Browser Language Detection and Redirection [en]

[fr] Une explication de la méthode que j'ai suivie pour que http://stephanie-booth.com redirige le visiteur soit vers la version anglaise du site, soit la française, en fonction des préférences linguistiques définies dans son navigateur.

Update, 29.12.2007: scroll to the bottom of this post for a more straightforward solution, using Multiviews.

I’ve been working on stephanie-booth.com today. One of my objectives is the add an English version to the previously French-only site.

I’m doing this by using two separate installations of WordPress. The content in both languages should be roughly equivalent, and I’ll write a WordPress plugin which allows to “automate” the process of linking back and forth from equivalent content in different languages.

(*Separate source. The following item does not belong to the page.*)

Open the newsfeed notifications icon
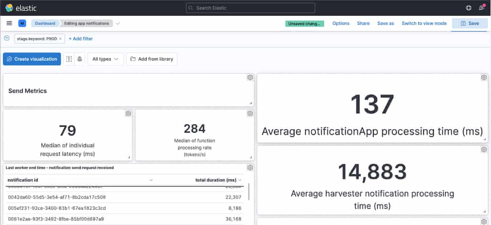The image size is (491, 225). pos(481,8)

What I did today is solve a problem I’ve been wanting to attack for some time now: use people’s browser settings to direct them to the “correct” language for the site. Here is what I learnt in the process, and how I did it. It’s certainly not the most elegant way to do things, so let me know if you have a better solution by using the comments below.

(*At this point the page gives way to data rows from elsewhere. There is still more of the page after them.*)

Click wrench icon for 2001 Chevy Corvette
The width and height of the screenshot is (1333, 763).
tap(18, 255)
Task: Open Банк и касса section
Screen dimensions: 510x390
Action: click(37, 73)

First, what I needed to know was that the browser language preferences are sent in the HTTP_ACCEPT_LANGUAGE header (HTTP header). First, I thought of capturing the information through PHP, but I discovered that Apache (logical, if you think of it) could handle it directly.

This tutorial was useful in getting me started, though I think it references an older version of Apache. Out of the horses mouth, Apache content negotiation had the final information I needed.

I’ll first explain the brief attempt I did with Multiviews (because it can come in handy) before going through the setup I currently have.

Multiviews

In this example, you request a file, e.g. test.html which doesn’t physically exist, and Apache uses either test.html.en or test.html.fr depending on your language preferences. You’ll still see test.html in your browser bar, though.

To do this, add the line:

Options +Multiviews

to your .htaccess file. Create the files test.html.en and test.html.fr with sample text (“English” and “French” will do if you’re just trying it out).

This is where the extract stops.